UNIX> gcc-O1-o p p1.c p2.c

In fact, the GCC command calls a series of programs to convert the source code into executable code. First, the C Preprocessor extends the source code, inserts all files specified with the # include command, and extends all the macros specified with the # define declaration. Then, the compiler generates two source code Assembly codes, namely p1.s and p2.s. Next, the assembler converts the assembly code into a binary target code file named p1.o and p2.o. The target code is a form of machine code, which includes the binary representation of all commands, but has not been filled with the global address. Finally, the linker combines the two target code files with the Code implementing library functions (such as printf) and generates the final executable code file p. Executable code is the second form of machine code to be considered, that is, the format of the Code executed by the processor.

 

During the entire compilation process, the compiler will complete most of the work and convert the program represented by a relatively abstract execution model provided by C language into a very basic instruction executed by the processor. Assembly code indicates very similar to machine code. Compared with the binary format of machine code, assembly code has a major feature, that is, it is expressed in a text format with better readability. Being able to understand the assembly code and its connection with the original C code is a key step in understanding how the computer executes the program.

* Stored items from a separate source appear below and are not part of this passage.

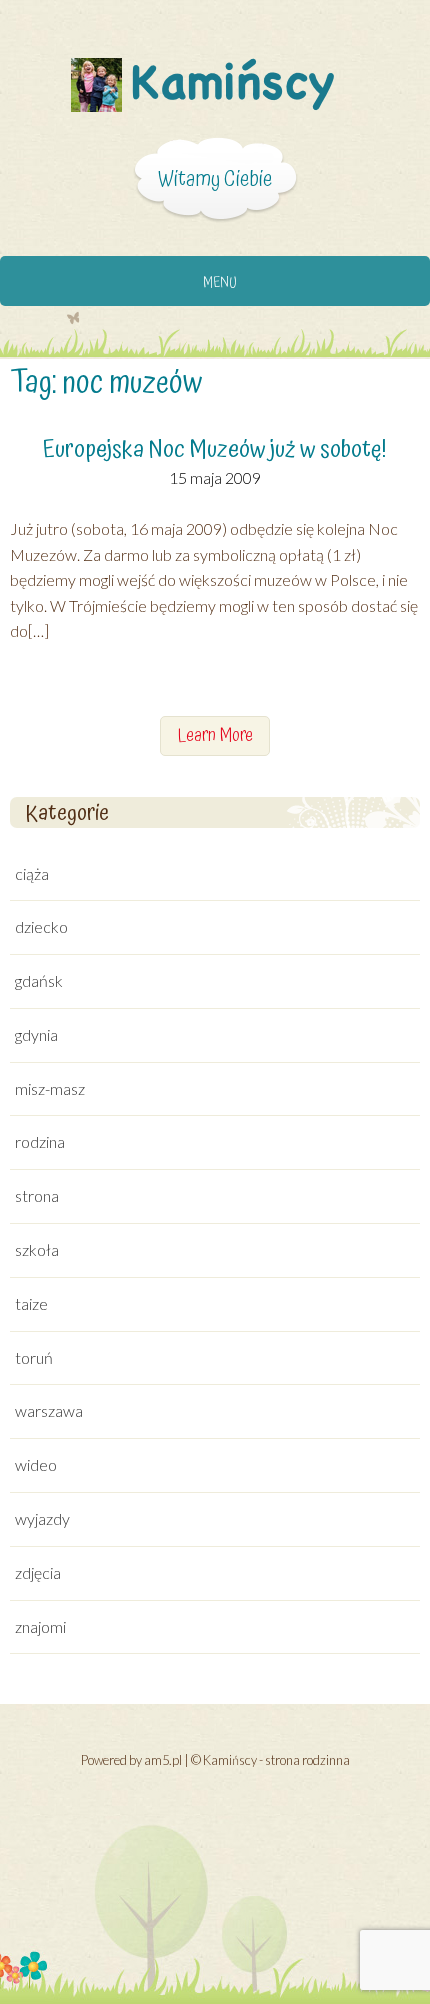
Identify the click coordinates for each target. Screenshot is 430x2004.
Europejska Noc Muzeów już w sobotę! (215, 450)
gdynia (36, 1034)
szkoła (37, 1249)
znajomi (40, 1626)
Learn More (215, 735)
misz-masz (50, 1088)
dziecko (41, 926)
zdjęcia (38, 1572)
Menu (220, 283)
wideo (36, 1464)
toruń (34, 1357)
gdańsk (39, 980)
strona (37, 1195)
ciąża (32, 873)
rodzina (40, 1141)
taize (31, 1303)
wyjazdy (42, 1518)
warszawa (49, 1410)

2. operand indicator EB base address register EI address change register

Type

Format

Operation Value

Name

Instant count

$ IMM

IMM

Immediate addressing

Register

EA

R [EA]

Register addressing

Memory

IMM

M [Imm]

Absolute addressing

Accessors

(Ea)

M [R [EA]

Indirect addressing

Memory

Imm (EA)

M [Imm + R [EA]

(Base address + offset) Addressing

Memory

(EB, EI)

M [R [Eb] + R [ei]

Address Change Addressing

Memory

Imm (EB, EI)

M [Imm + R [Eb] + R [e] I]

Address Change Addressing

Memory

(, EI, S)

M [R [ei] * s]

Proportional address change addressing

Memory

Imm (, EI, S)

M [Imm + R [ei] * s]

Proportional address change addressing

Memory

(EB, EI, S)

M [R [Eb] + R [ei] * s]

Proportional address change addressing

Memory

Imm (EB, EI, S)

M [Imm + R [Eb,] + R [ei] * s]

Proportional address change addressing

 

3. In the mov class, the data transmission Command copies the value of the source operand to the destination operand. The value specified by the source operand is an immediate number, which is stored in a register or memory. The destination operand specifies a location, a register, or a register address. Ia32 adds a limit. The two operands of the transfer instruction cannot both point to the memory location. Two commands are required to copy a value from one memory location to another -- The First Command loads the source value into the register, and the second command writes the value to the destination location.

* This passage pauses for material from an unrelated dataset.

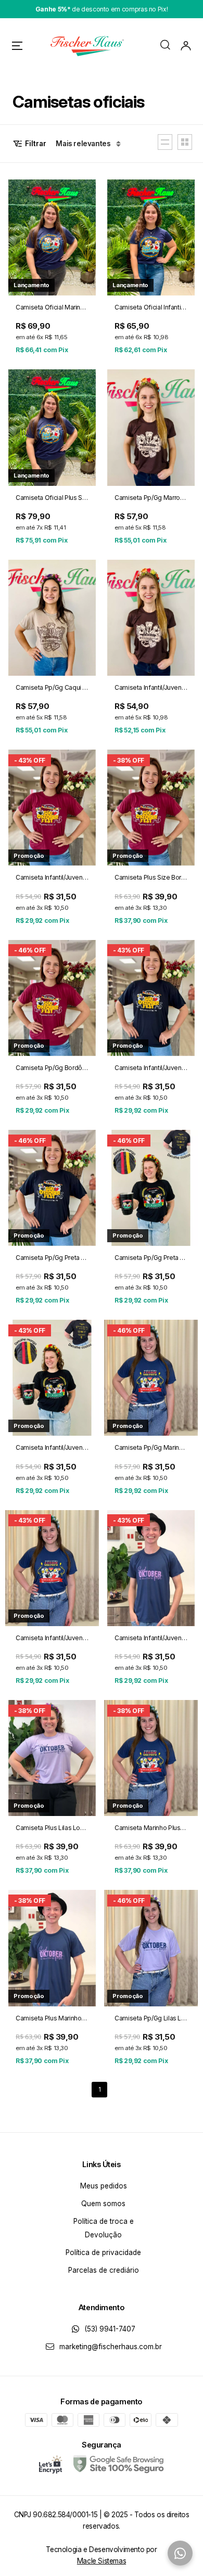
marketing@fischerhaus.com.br (109, 2346)
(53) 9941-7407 (108, 2329)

4. arithmetic and logical operations

The load effective address command lead is actually a variant of the movl command. Its command form is to read data from the memory to the register, but in fact it does not reference the register at all. Its first operand seems to be a memory reference, but this instruction does not read data from a specified position, but writes a valid address to the destination operand. This command can generate pointers for subsequent accessors.

Lead S, d <--- & S

In addition, it can briefly describe common arithmetic operations. For example, lead 7 (% edX, % edX, 4) % eax. If the value of % edX is X, the value of % eax is 5x + 7.

 

5. Control p125

Assembly Code does not record the type of program value. On the contrary, different commands determine the size of the operands and whether they are signed or unsigned.

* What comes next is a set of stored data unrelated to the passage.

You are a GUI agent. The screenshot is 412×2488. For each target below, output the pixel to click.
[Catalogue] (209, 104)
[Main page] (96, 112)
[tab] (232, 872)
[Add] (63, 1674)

In assembly language, a jump label is provided as the jump target, for example, ". l1 ". Indirect jump is written as "*" followed by an operand indicator. (Indirect jump, that is, the jump target is read from the register or memory location ). Conditional jump can only be a direct jump. In assembly code, jump commands have several different encodings, but most commonly used are related to PC (program counter. They encode the difference between the target instruction address and the instruction address that follows the jump instruction. The address offset can be encoded as 1, 2, or 4 bytes. The second encoding method is to give an "absolute" address and specify the target in four bytes.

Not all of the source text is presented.